The method can be carried out using a laser beam source suitable for welding copper and aluminum. Such a laser beam source is particularly suitable for welding electrodes and/or current conductors of electrode foils to an electrical conductor.

The laser beam can preferably have a wavelength in the range of 450-1100 nm. Various different materials can be welded with a laser beam having such a wavelength. In particular, copper or aluminum can be welded.

The laser beam source can have an average power in the range of 300-5000 W.

Furthermore, the laser beam source can be operated in continuous wave mode or in pulsed mode or in modulated mode. The operating mode can be selected depending on the components to be welded. A modulated operating mode in this case is to be understood as meaning welding with temporal or spatial modulation. Spatial modulation describes a movement of the laser beam on the surface of the material to be welded, for example in the form of wobble welding. A temporal modulation can be characterized by the fact that the power of the laser has a sinusoidal profile, which has an advantageous effect on the movement of the melt pool.

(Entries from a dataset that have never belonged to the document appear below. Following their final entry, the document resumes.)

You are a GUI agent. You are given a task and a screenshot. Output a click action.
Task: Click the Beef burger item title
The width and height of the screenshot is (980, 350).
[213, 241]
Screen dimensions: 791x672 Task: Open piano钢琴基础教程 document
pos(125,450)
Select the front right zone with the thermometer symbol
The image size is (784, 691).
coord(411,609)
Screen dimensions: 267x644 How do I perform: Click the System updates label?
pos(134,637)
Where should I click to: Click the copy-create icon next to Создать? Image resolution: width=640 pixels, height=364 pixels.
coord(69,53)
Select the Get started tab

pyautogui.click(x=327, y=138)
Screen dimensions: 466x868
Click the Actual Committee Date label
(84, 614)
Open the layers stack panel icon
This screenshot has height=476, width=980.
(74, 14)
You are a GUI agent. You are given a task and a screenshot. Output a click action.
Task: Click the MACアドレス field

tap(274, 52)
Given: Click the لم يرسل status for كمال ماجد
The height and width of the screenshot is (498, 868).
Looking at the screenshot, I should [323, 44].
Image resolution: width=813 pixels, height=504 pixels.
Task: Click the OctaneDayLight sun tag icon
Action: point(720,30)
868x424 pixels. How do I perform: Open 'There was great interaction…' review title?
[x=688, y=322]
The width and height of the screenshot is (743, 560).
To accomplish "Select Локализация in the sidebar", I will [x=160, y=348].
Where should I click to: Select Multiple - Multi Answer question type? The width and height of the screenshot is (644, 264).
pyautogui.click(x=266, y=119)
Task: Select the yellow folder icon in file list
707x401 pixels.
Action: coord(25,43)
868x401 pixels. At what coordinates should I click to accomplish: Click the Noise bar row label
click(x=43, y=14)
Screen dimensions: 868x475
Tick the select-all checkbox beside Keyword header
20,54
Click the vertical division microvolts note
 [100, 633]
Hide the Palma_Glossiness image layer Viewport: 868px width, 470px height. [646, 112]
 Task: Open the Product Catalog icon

In order to not only spot weld the foils, it is advantageous if the laser beam is moved along the end face during the welding process. The laser beam can be moved in different directions in order to achieve the best possible connection between the foils.

For example, the laser beam can be moved in a straight line at least in portions over the end face. However, it is also conceivable that the laser beam is moved at least in portions in an oscillating manner over the end face. As a result, a sinusoidal or meandering welded seam can be produced, for example. A circular shape is also possible. It is also conceivable to use the laser beam to create a stitch seam. In principle, it is conceivable that the laser beam is moved over the end face in such a way that the welded seam assumes any given geometry, in particular a prespecified one.

In order to prevent air pockets between the foils and/or the electrical conductor, which would adversely affect the quality of the welded seam, provision can be made for the parallel joint of metallic foils to be clamped, optionally together with the electrical conductor, during welding.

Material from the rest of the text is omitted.